FIREFIGHTERS in Greece, backed by water-dropping planes and helicopters, were yesterday battling a wildfire burning through a protected nature reserve on the island of Evia.

The six planes and five helicopters are concentrating on areas where access to the island’s dense pine forest, which includes canyons, is difficult by land. More than 250 firefighters, dozens of soldiers and volunteers are battling the wildfire which broke out in the early hours of Tuesday.

A state of emergency was declared for the area on Tuesday, when strong winds hampered firefighting and carried smoke from Greece’s second-largest island as far as the capital Athens, almost 50 miles to the south.

The winds died down yesterday and authorities expressed cautious optimism about the progression of the fire, although it had still not been brought under control.

Hundreds of people have been evacuated from four villages and a monastery and around 28sq km had been burnt by midday yesterday.

PRIME minister of Italy Giuseppe Conte has pledged that a new crossing for the Italian port city of Genoa will be ready by April, replacing the Morandi bridge that collapsed a year ago killing 43 people. A ceremony was held in Genoa yesterday marking the anniversary of the tragedy.

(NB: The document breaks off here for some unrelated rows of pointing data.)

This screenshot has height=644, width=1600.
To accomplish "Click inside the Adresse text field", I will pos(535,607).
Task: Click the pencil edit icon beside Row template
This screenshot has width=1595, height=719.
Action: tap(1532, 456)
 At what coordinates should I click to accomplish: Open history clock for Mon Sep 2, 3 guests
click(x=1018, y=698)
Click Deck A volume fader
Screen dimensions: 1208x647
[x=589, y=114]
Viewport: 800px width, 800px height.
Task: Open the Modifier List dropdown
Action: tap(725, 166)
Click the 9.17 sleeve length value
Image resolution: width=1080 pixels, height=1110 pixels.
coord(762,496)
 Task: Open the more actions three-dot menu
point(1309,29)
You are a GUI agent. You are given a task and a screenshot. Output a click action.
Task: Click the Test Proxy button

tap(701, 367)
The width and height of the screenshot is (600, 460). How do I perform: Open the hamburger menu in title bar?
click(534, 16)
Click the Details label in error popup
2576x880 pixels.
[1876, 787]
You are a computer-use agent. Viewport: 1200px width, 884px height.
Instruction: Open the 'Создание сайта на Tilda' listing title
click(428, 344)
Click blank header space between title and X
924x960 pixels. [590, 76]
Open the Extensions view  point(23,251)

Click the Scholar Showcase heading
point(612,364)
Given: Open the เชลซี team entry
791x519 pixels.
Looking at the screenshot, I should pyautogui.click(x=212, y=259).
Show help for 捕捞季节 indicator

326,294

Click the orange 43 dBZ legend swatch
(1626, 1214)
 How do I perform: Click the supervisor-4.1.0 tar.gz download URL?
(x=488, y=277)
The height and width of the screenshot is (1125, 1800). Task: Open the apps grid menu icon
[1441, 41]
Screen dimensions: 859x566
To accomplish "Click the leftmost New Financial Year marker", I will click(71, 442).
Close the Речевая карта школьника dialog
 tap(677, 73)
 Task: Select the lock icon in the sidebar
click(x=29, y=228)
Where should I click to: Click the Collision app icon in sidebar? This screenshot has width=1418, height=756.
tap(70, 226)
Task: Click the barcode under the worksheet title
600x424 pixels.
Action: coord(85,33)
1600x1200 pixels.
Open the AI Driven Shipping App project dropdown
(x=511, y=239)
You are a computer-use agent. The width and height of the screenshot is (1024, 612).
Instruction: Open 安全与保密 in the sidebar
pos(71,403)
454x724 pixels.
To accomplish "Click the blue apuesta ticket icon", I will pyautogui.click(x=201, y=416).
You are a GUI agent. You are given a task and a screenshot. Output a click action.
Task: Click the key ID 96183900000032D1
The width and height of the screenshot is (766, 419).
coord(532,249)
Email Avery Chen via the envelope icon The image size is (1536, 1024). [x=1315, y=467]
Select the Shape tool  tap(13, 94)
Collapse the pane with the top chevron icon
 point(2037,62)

The cause of the collapse has not yet been determined, but prosecutors are investigating poor maintenance and possible design flaws in the 51-year-old structure.

A COURT in Sweden has found American rapper ASAP Rocky guilty of assault for his role in a street brawl in Stockholm.

The artist, whose real name is Rakim Mayers, earlier pleaded self-defence and said he had tried to avoid a confrontation with two men who he said were persistently following his entourage on June 30. When he appeared at a previous hearing at Stockholm District Court, the rapper said one of the men picked a fight with one of his two bodyguards.

But the court has now ruled Mayers, 30, and his two co-accused bodyguards “were not in a situation” where they were entitled to self-defence and that they “assaulted the victim by hitting and kicking him”.

The victim, 19-year-old Mustafa Jafari, was struck in the back of the head with a bottle but “it could not be established by whom,” he said.

But the three defendants were “convicted of assault and sentenced to conditional sentences”. That means they face no prison sentence in Sweden unless they commit a similar offence in the country again.

The trio, who had returned to the US prior to the verdict and were not legally obliged to be present for it, were also ordered to pay a total of 12,500 Swedish kronor (£1078) in compensation.